**TASK DIRECTIONS**
Answer these questions from the article below on the Oregon City Council's Aug. 10 decisions:
(a) How many beds will the 6,000-square-foot addition to the nursing home add?
(b) What is the amount of the Coastal Management Assistance Grant?
(c) Which firm completed a study in 2008 for a riparian corridor/wetland system?

**EXCERPT TO READ**
Oregon City Council Aug. 10 unanimously approved a major change in a site plan to allow an expansion of a nursing home, Heartland of Oregon, at 3953 Navarre Avenue.
The change was to an existing conditional use exception in an R-4 Planned Residential District for the purpose of increasing the total building area of more than 10 percent of the nursing home, according to Jim Gilmore, commissioner of building and zoning inspection.
“It’s considered a major chance, which needs approval from the planning commission and also city council,” said Gilmore.
The proposal is for two additions, he said.
“One is 6,000 square feet, which will add 24 beds, and the second addition is for physical therapy. The total increase is 22 percent over the existing building area,” said Gilmore.
The property is located on the north side of Navarre, west of Lallendorf. The neighboring properties are zoned R2, R5 and C5, said Gilmore.
The planning commission approved the change with conditions, including approval by the public service director on final infrastructures, approval of a landscaping and buffering plan, approval of a final site plan, including setback requirements, screening the Dumpster, which should match the rest of the project, and matching the characteristics of construction elements of the existing building, according to Gilmore.
Council also authorized Mayor Marge Brown, Public Service Director Paul Roman and the Finance Director Kathy Hufford to enter into an agreement with the Ohio Department of Natural Resources to accept a $64,391 Coastal Management Assistance Grant.
The grant will pay for nearly half of a $125,399 project to help protect water quality, and restore coastal habitat along Maumee Bay and Lake Erie’s Western Basin by establishing a riparian corridor/wetland system, according to Roman.
The project will help control bacterial contamination at the beaches at Maumee Bay State Park, which has a history of high E.coli levels. From 2000-2008, the beaches were posted for exceeding E. coli standards an average of 20 days per year, in a bathing season of about 100 days. High E. coli levels are considered a health threat and an economic liability for the park and the region.
Secondary pollutants the project will address are sediment and nutrients, especially phosphorus. Sediments are a concern because they cover stream and lake bottom habitat as they settle.
The Toledo/Lucas County Health Department tested septic systems extensively in the Wolf Creek watershed. Oregon constructed approximately 10 miles of sanitary sewers in the watershed since 2001, at a cost of $10.5 million. The sewers eliminated hundreds of septic systems and several package plants. Remaining E.coli sources include septic systems and package plants in the more sparsely developed areas, and other watershed sources can still contaminate the beaches.
In 2008, Hull & Associates completed a study for a riparian corridor/wetland system to protect Lake Erie beaches from contamination by capturing and treating bacteria in Wolf Creek.
The Hull report recommended a riparian corridor/wetland system in two phases: an upstream phase around property owned by Oregon, would capture sediment. The downstream section, on Maumee Bay State Park property, will provide additional settling and also biological treatment of the stream water in a wetland system.
The proposed wetland system would establish riparian habitat along Wolf Creek between North Curtice and Corduroy roads with over-wide or multi-stage stream channel designs that will help capture and kill bacteria in stream water, protecting beaches from contamination.

**EXCERPTED RECORDS**
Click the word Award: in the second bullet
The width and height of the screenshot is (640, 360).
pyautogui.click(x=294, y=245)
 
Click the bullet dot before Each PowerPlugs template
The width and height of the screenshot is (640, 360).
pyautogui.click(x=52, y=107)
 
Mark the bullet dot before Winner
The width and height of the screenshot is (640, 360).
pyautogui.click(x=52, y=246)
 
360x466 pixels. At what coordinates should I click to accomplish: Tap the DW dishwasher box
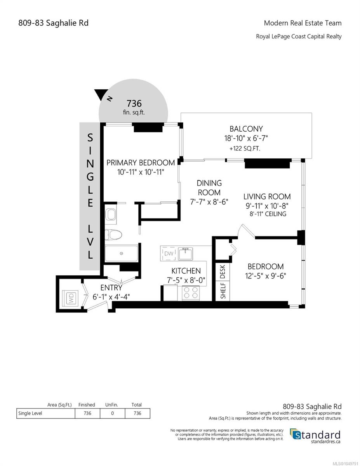[169, 254]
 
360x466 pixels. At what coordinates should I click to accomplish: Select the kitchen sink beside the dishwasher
[186, 254]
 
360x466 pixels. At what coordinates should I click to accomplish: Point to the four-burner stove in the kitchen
[191, 293]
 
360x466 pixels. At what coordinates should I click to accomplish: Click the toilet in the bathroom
[113, 235]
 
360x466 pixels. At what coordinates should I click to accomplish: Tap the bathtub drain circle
[121, 254]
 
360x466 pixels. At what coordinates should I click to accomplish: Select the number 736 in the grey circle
[134, 104]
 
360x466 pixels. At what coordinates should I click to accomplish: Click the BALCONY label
[246, 129]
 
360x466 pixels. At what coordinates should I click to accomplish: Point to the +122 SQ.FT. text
[245, 148]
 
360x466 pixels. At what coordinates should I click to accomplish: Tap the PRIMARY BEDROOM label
[141, 163]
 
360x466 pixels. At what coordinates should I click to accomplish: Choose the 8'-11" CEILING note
[268, 214]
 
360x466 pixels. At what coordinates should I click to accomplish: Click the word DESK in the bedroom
[223, 272]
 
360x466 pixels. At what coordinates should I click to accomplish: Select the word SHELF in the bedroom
[223, 290]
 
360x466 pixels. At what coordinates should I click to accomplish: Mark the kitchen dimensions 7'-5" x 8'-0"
[186, 280]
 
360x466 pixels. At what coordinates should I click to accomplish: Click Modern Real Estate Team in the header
[303, 23]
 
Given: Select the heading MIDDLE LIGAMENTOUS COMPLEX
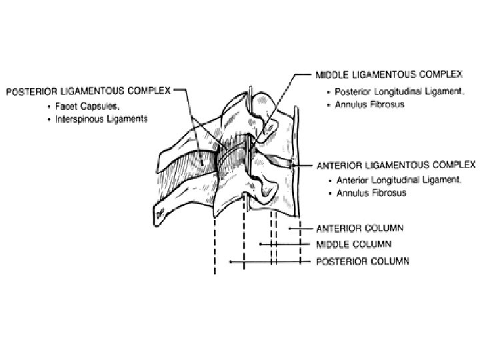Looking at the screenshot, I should point(385,77).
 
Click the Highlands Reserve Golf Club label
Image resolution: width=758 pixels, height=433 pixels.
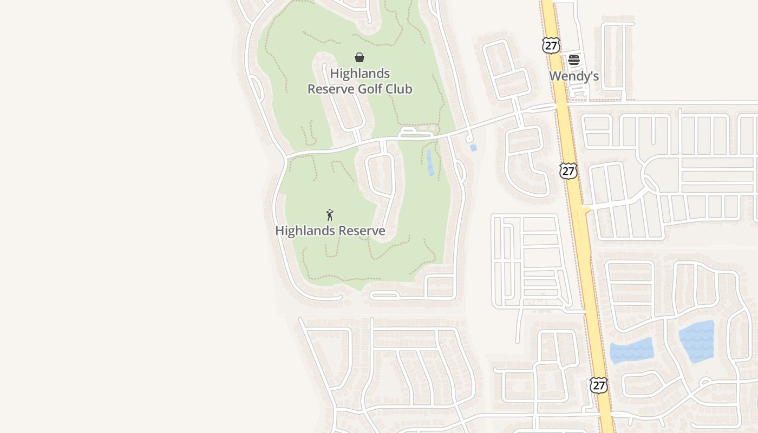click(x=360, y=81)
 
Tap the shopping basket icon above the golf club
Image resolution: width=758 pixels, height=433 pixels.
click(x=359, y=57)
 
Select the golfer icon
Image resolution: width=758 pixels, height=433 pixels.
click(x=330, y=215)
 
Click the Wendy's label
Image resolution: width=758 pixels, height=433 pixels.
click(x=574, y=76)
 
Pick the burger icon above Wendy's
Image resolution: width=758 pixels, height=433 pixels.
click(x=574, y=60)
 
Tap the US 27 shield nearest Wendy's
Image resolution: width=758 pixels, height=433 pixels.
click(x=551, y=45)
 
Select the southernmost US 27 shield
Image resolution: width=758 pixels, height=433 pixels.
click(x=598, y=385)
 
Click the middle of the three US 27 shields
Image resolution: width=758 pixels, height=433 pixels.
click(x=568, y=171)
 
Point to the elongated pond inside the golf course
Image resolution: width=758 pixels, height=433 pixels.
click(x=430, y=163)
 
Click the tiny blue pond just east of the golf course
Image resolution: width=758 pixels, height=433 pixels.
click(x=473, y=148)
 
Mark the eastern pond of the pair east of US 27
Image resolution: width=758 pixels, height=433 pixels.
click(x=697, y=341)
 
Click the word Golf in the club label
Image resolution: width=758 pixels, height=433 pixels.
click(x=373, y=89)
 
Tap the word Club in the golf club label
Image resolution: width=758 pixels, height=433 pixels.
click(x=400, y=89)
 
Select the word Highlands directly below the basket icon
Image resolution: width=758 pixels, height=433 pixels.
click(x=360, y=73)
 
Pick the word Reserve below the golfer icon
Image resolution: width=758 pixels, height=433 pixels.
click(x=362, y=231)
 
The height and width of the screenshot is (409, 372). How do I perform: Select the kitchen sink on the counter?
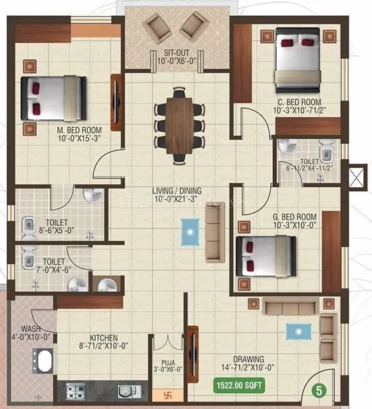pos(125,392)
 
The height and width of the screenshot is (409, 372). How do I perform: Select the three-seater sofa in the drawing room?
pos(289,306)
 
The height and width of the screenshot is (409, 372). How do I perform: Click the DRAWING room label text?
pos(248,358)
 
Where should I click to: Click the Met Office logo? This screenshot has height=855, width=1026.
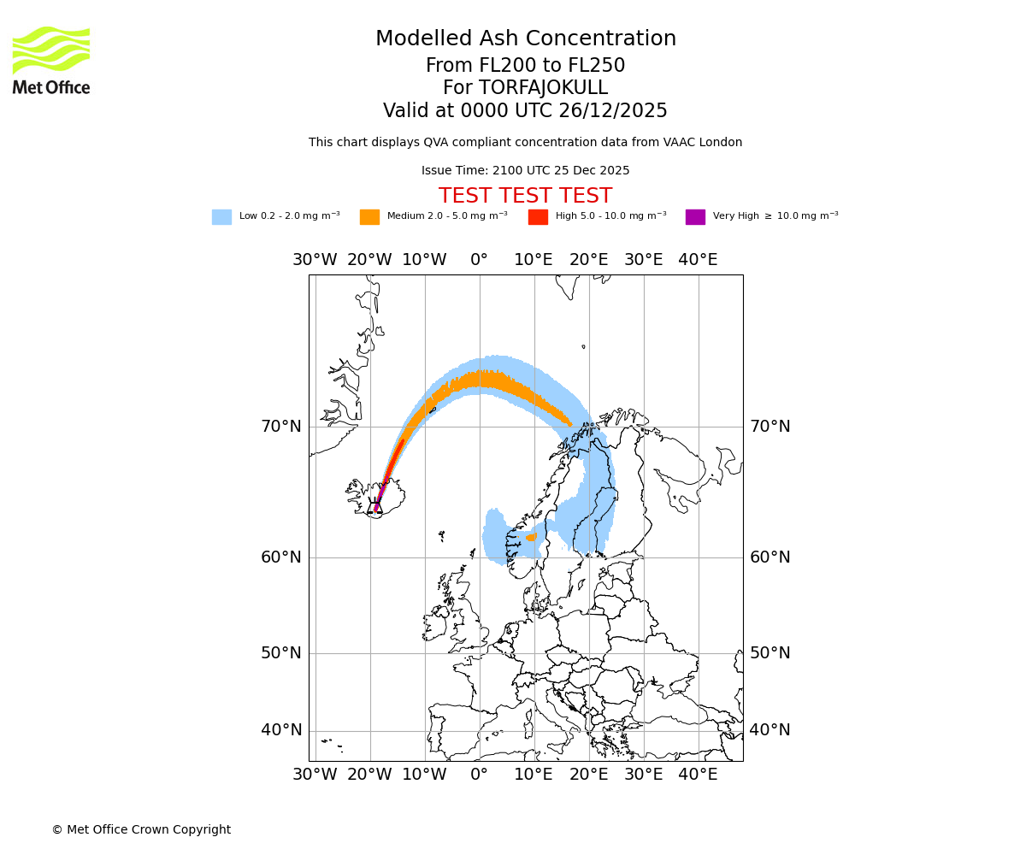[51, 60]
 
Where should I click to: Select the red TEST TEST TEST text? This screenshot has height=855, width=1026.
[525, 196]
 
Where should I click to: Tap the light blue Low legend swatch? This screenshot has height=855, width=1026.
[221, 217]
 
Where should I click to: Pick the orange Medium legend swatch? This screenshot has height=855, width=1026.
[369, 217]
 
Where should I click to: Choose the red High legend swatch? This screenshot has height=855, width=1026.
[538, 217]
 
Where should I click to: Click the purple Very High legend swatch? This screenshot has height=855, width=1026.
[695, 217]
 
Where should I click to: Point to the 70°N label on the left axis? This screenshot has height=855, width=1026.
[281, 426]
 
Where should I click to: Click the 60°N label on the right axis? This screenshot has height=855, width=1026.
[770, 557]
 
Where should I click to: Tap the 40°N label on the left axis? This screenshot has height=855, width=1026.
[281, 730]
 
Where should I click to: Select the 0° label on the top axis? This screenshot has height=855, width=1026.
[479, 260]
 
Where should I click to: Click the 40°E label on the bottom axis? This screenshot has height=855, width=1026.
[698, 775]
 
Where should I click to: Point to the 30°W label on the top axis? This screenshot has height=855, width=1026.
[315, 260]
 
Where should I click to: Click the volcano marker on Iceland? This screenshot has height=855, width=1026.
[374, 505]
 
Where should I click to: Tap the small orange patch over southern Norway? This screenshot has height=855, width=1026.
[532, 537]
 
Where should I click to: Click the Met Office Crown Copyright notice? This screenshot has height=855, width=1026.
[141, 829]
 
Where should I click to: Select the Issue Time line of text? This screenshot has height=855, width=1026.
[525, 170]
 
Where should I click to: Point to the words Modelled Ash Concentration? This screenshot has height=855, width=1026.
[525, 38]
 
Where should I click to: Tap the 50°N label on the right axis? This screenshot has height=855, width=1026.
[770, 653]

**EXERCISE SOLUTION**
(a) 24 beds
(b) $64,391
(c) Hull & Associates